Last Updated on June 28, 2025 by evrinasp
Siang itu, 19 Februari 2025, dikala terik matahari bersinar terang, hadir sekelompok bapak-bapak petani di sebuah saung nan sejuk. Saung tersebut terletak di Desa Sirnagalih, Kecamatan Tamansari, Kabupaten Bogor yang menjadi pintu gerbang awal potensi agrowisata di kawasan tersebut. Bapak Amudji, pionir kelompok, memperlihatkan raut wajah yang serius ketika menceritakan kekhawatirannya akan keberlangsungan pertanian di desanya. Dia khawatir, jika tidak ada regenerasi, maka pertanian akan tergerus oleh perkembangan zaman.
Menyambut pernyataan sang ketua, Bapak Muklish selaku anggota, juga turut menyampaikan keresahannya akan praktik pertanian yang tidak ramah lingkungan. Apalagi lokasi pertanian sangat dekat dengan pemukiman penduduk, sehingga perlu ada penyampaian informasi kepada para petani mengenai praktik pertanian yang memperhatikan lingkungan.
Dari hasil diskusi dengan para pengurus kelompok yang hadir saat itu, kami sepakat untuk menggelar kegiatan penyuluhan pertanian yang mampu mengakomodir permasalahan tersebut ke dalam kursus tani dengan tema besar pertanian berkelanjutan.

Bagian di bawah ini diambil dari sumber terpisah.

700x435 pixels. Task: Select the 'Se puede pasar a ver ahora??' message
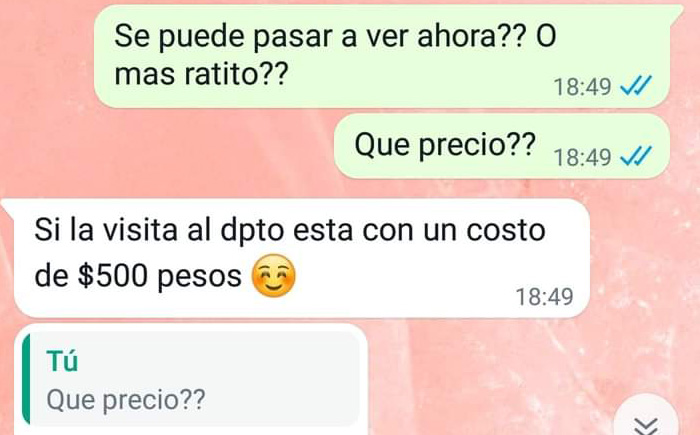(382, 56)
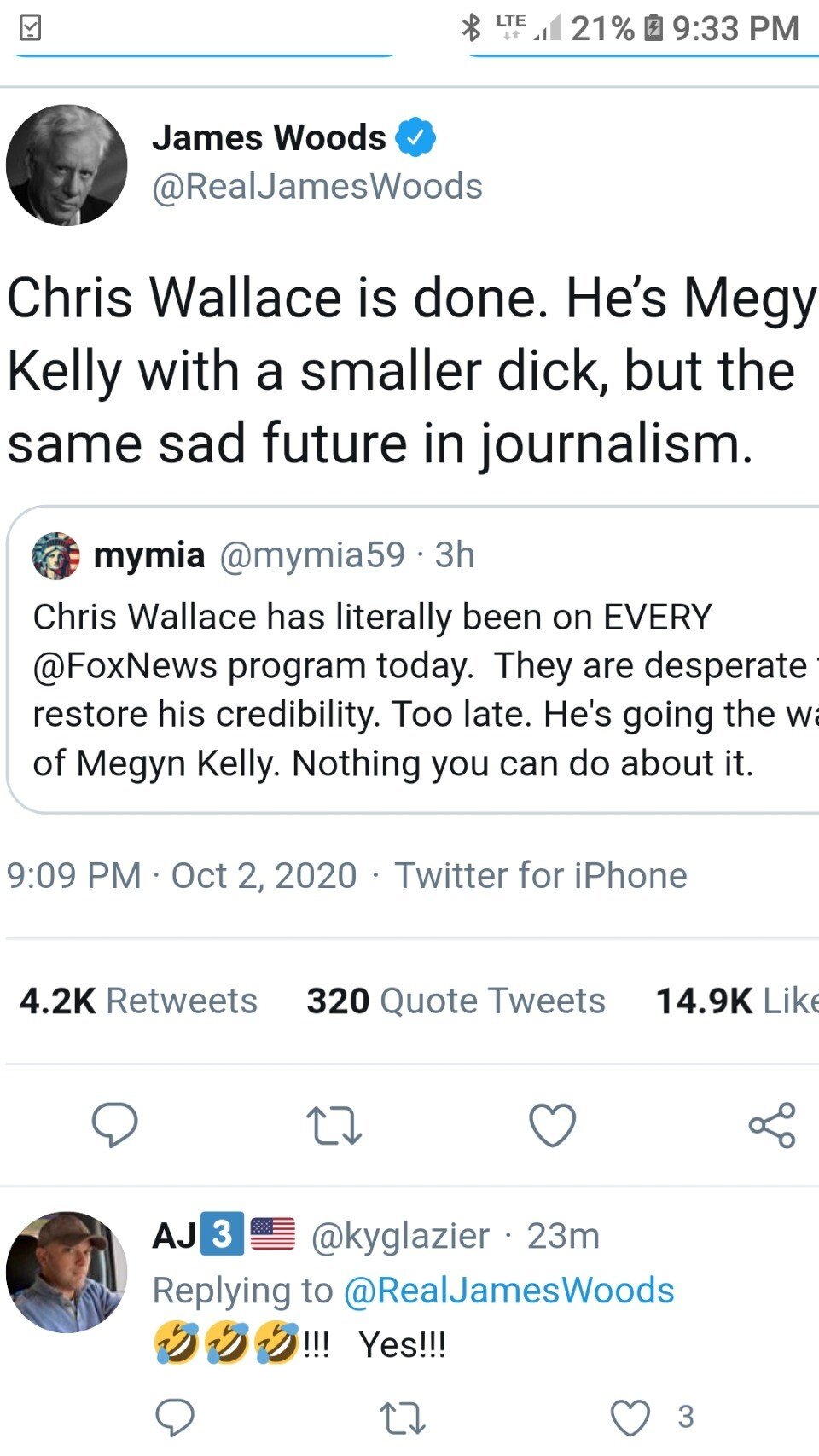Viewport: 819px width, 1456px height.
Task: Open James Woods profile picture
Action: click(x=67, y=165)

Baca ini yuk: Setelah Menumbuhkan Posluhdes, Lalu Apa?
Kursus Tani Pertanian Berkelanjutan
Tema pertanian berkelanjutan dipilih karena sesuai dengan kebutuhan kelompok yang menginginkan agar kegiatan pertanian tetap berlangsung namun harus memerhatikan dampaknya terhadap lingkungan. Hal ini sejalan dengan pengertian dari pertanian berkelanjutan yang bertumpu pada tiga pilar pembangunan berkelanjutan yaitu: ekonomi, sosial, dan ekologi untuk mengurangi kerusakan lingkungan, mempertahankan produktivitas pertanian, dan meningkatkan stabilitas dan kualitas kehidupan masyarakat di pedesaan (Upland.psp.pertanian.go.id., 2022).
Kami fokus pada peningkatan kapasitas petani melalui kegiatan penyuluhan agar mereka paham mengenai konsep pertanian berkelanjutan. Kegiatan penyuluhan dapat mengajak petani untuk menerapkan informasi dan inovasi (Safei et al., 2021). Tanpa penyuluhan, maka proses budidaya tanaman dilakukan secara natural oleh petani tanpa sentuhan inovasi.

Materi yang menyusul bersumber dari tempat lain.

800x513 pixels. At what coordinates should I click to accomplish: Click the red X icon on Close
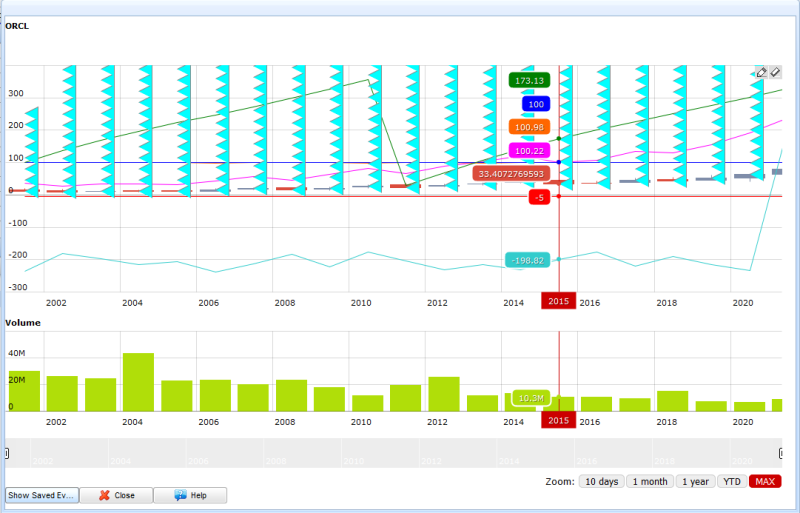point(105,495)
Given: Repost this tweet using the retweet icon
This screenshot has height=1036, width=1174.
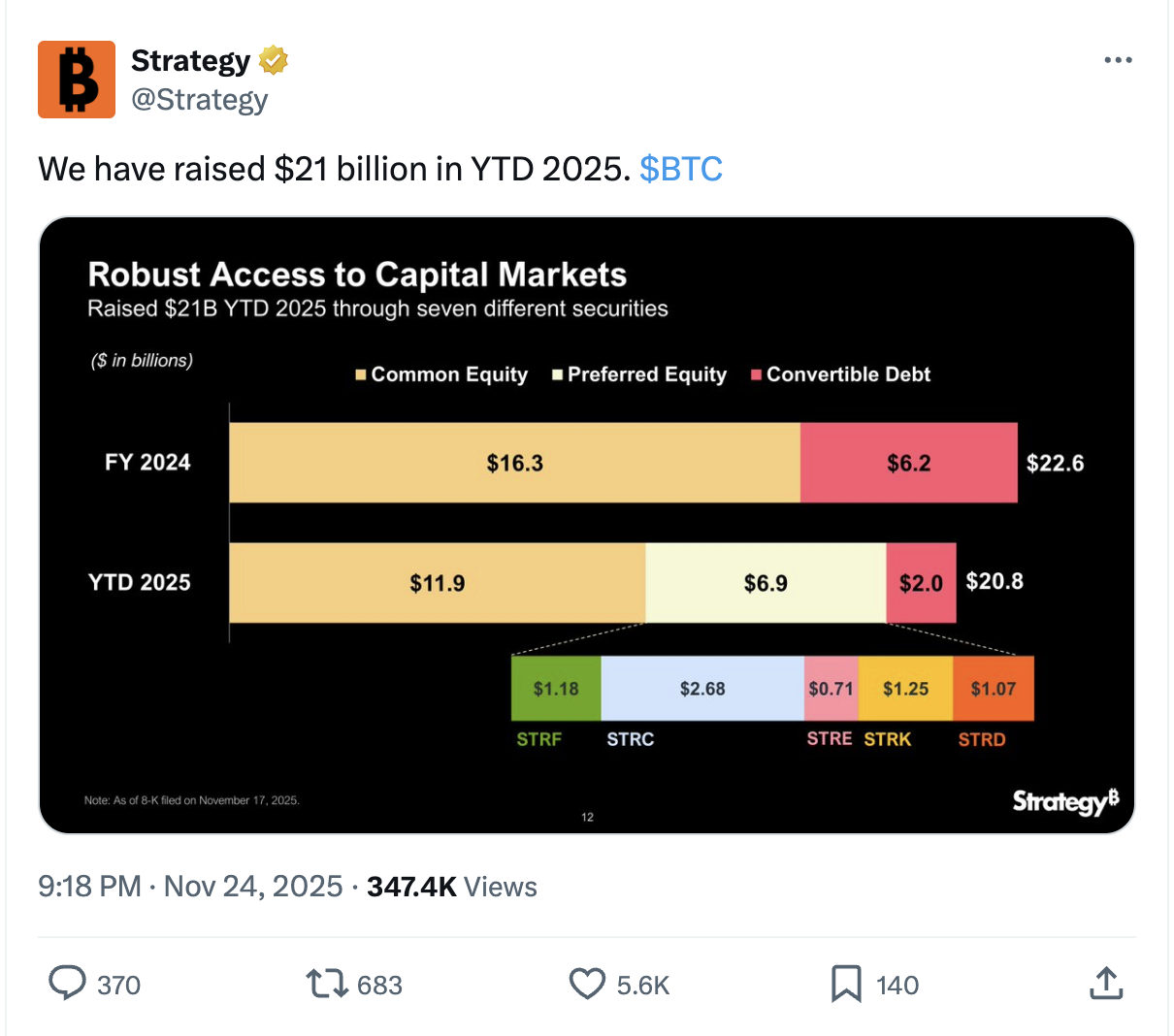Looking at the screenshot, I should tap(327, 984).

Kami mempersempit tema kursus tani menjadi kursus tani pertanian ramah lingkungan karena jenis pertanian tersebut merupakan bagian dari pertanian berkelanjutan (Wihardjaka, 2018) yang lebih mudah diimplementasikan di tingkat petani dan masyarakat.

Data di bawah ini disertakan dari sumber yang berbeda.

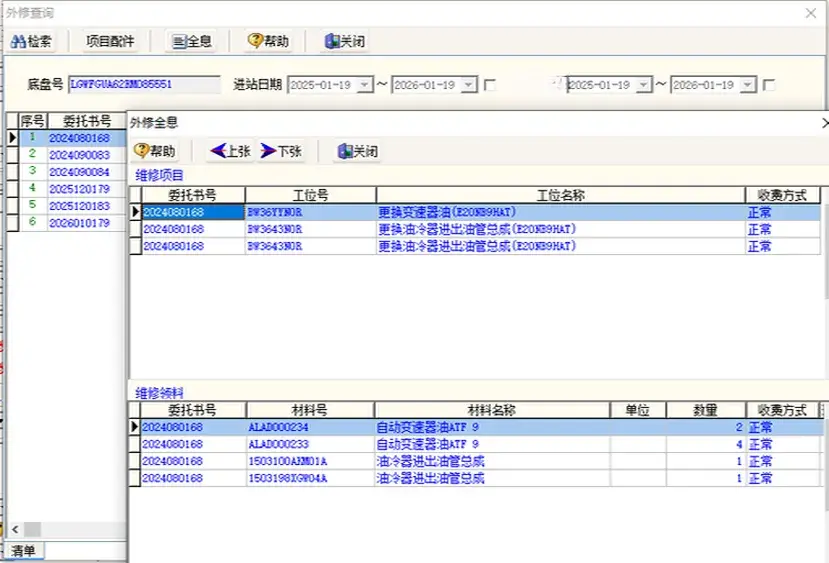Click the 项目配件 toolbar button
The height and width of the screenshot is (563, 829).
(112, 41)
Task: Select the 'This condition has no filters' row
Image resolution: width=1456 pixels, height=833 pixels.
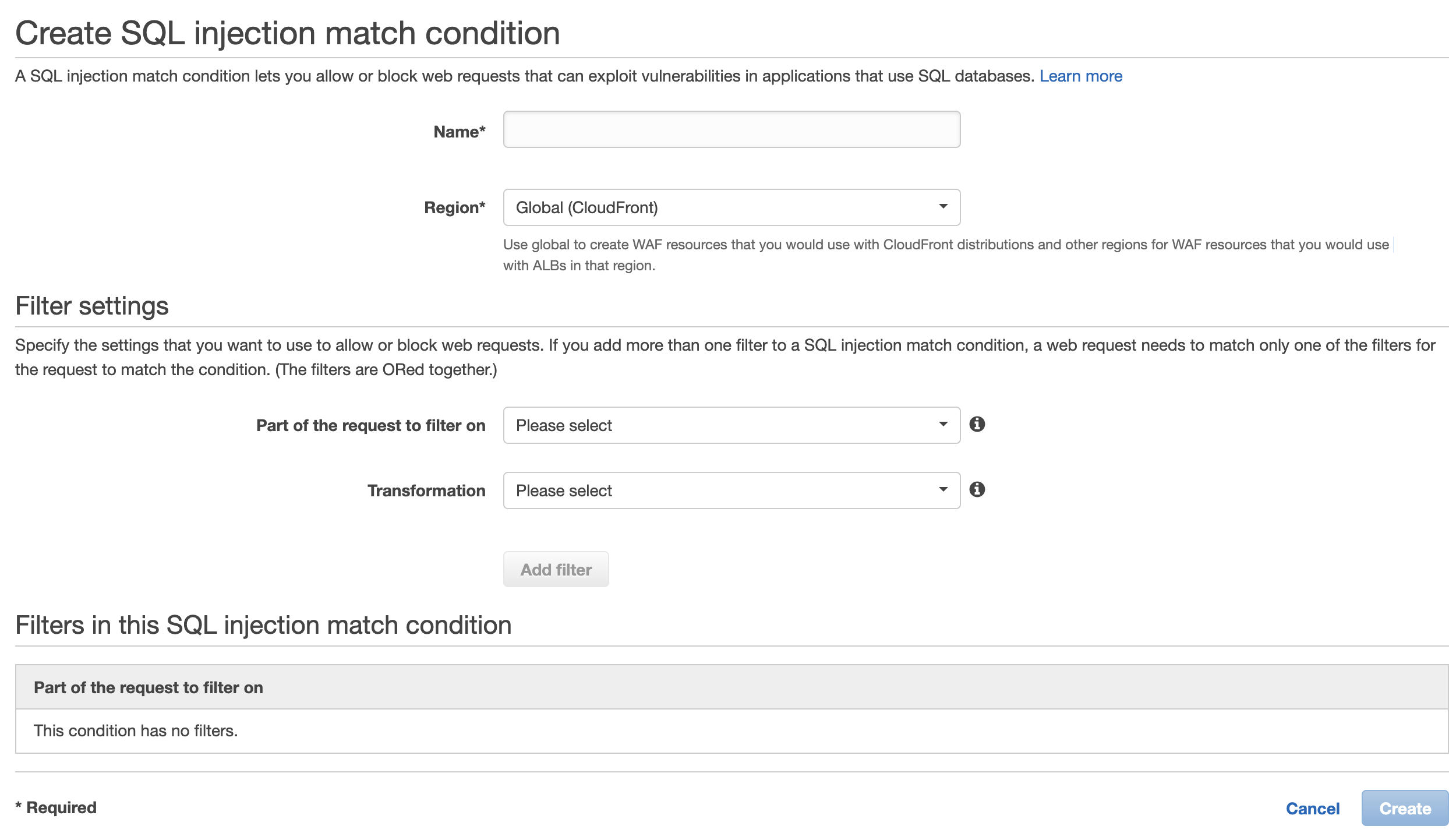Action: pyautogui.click(x=731, y=731)
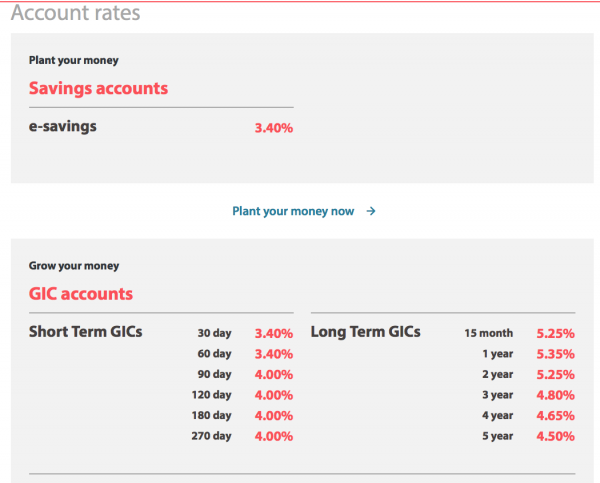Click the 3 year 4.80% rate

pos(555,395)
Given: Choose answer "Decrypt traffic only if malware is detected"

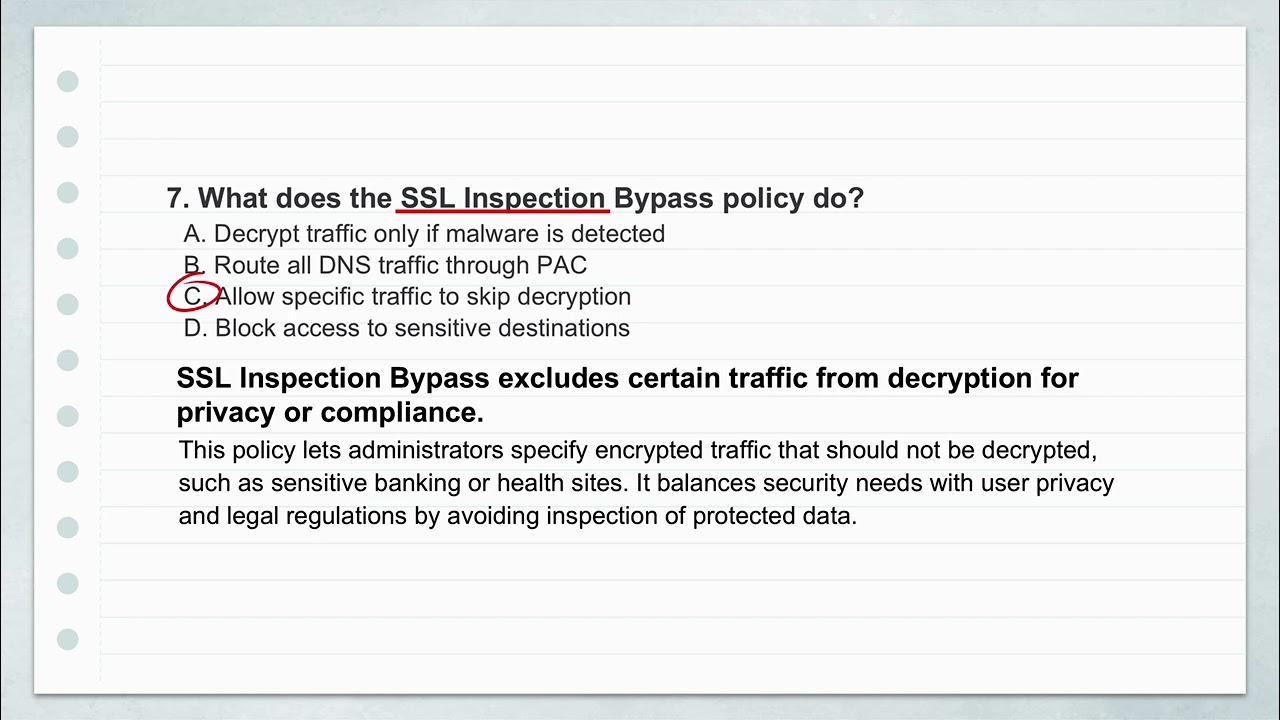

Kegiatan kursus mulai dilaksanakan pada tanggal 15 Mei 2025 yang dihadiri oleh 12 orang petani dari perwakilan kelompok tani padi, hortikultura, dan palawija. Target peningkatan kapasitas yang kami rencanakan pada awalnya untuk 15 orang. Tetapi kami tetap bersyukur karena sebanyak 12 orang mau hadir pada pertemuan perdana.
Di pertemuan pertama ini, petani melaksanakan pre-test terlebih dahulu untuk mengukur pengetahuan petani mengenai pertanian berkelanjutan dan praktik pertanian ramah lingkungan. Kemudian dilanjutkan pemaparan dari penyuluh pertanian yang menyampaikan pengetahuan tentang pertanian ramah lingkungan.
Pada pertemuan ini, petani menyampaikan bahwa memang mereka masih melaksanakan jenis pertanian konvensional yang mengutamakan penggunaan input produksi seperti pupuk sintesis dan pestisida sintesis untuk meningkatkan produksi. Mereka sebenarnya telah mengetahui bahwa pemakaian input yang melebihi dosis dapat memberikan dampak buruk terhadap lingkungan dan juga petani itu sendiri. Namun, mereka masih tetap membutuhkannya karena mengejar peningkatan produksi.
Penggunaan pupuk sintesis dan pestisida sintesis yang berlebihan dapat memberikan efek negative terhadap lingkungan seperti (agroteknologi.uma.ac.id, 2024):
- Degradasi tanah yang dapat mengurangi kesuburan tanah dalam jangka panjang
- Pencemaran lingkungan yang dapat menyebabkan eutrofikasi yang berdampak buruk pada ekosistem air
- Resistensi hama yang memerlukan dosis yang lebih tinggi atau jenis pestisida yang baru
- Kerusakan ekosistem karena pestisida yang tidak terurai
- Menimbulkan risiko kesehatan bagi petani dan konsumen
Melihat permasalahan di tingkat petani yang belum bisa sepenuhnya meninggalkan input sintesis, maka kami menawarkan pendekatan pertanian berkelanjutan melalui pertanian ramah lingkungan yang mampu menyeimbangkan antara penggunaan input dengan dampaknya.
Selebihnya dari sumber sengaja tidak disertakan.